■ DIRECTIONS
Quote the stretch of the entropy text from "This definition of" through "(in $k=1$ units)" word for word.

This definition of entropy makes it clear why entropy is an "extensive" quantity proportional to the size of the system, like mass or volume or particle number or internal energy, rather than an "intensive" quantity like pressure or temperature. If we have two separate but equivalent volumes of gas with entropy $S$, that means there are $e^{S/k} =\Omega$ indistinguishable ways for the molecules in that gas to arrange themselves. The total multiplicity of our two adjacent samples is (in $k=1$ units)
$$ \Omega=e^S=e^{S_1+S_2}=e^{S_1}e^{S_2}=\Omega_1\Omega_2 $$
from the experimental fact that entropies add. This is like saying that if I have a shuffled deck of cards in one of $52!$ orderings, and you have your own deck of cards in one of $52!$ orderings, the total number of states of our two-deck system is $(52!)^2$. However, if we shuffle our decks together, the number of microstates becomes $104!\gg(52!)^2\gg2^{52}52!$, so we are unlikely to ever re-separate your deck from my deck just by randomly shuffling. This is the statistics behind the "entropy of mixing," and is the statistical-thermodynamical reason why you can't get the yellow and blue Play-Doh back after you've made green with them.

■ PROVIDED DATA

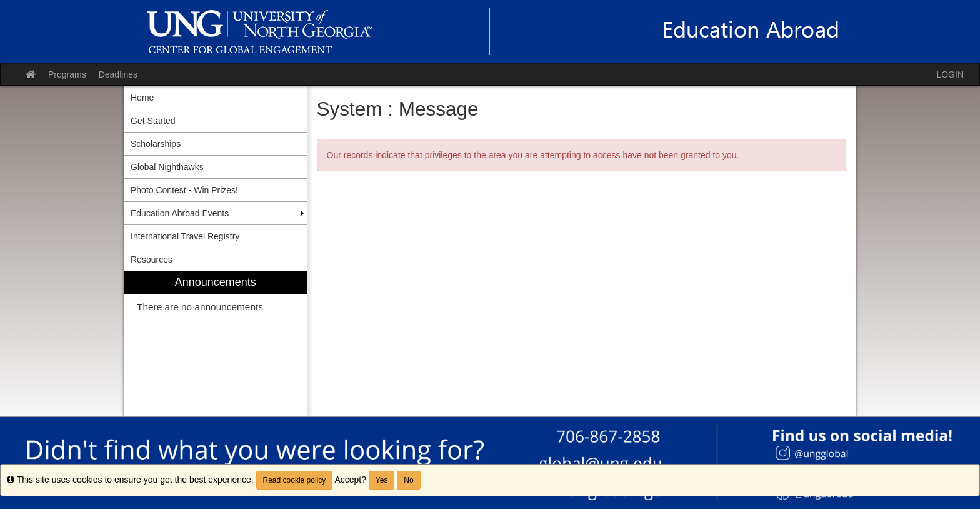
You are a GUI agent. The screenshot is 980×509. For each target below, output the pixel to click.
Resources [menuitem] (151, 260)
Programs (67, 74)
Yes (382, 480)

■ TASK RESULT
This definition of entropy makes it clear why entropy is an "extensive" quantity proportional to the size of the system, like mass or volume or particle number or internal energy, rather than an "intensive" quantity like pressure or temperature. If we have two separate but equivalent volumes of gas with entropy $S$, that means there are $e^{S/k} =\Omega$ indistinguishable ways for the molecules in that gas to arrange themselves. The total multiplicity of our two adjacent samples is (in $k=1$ units)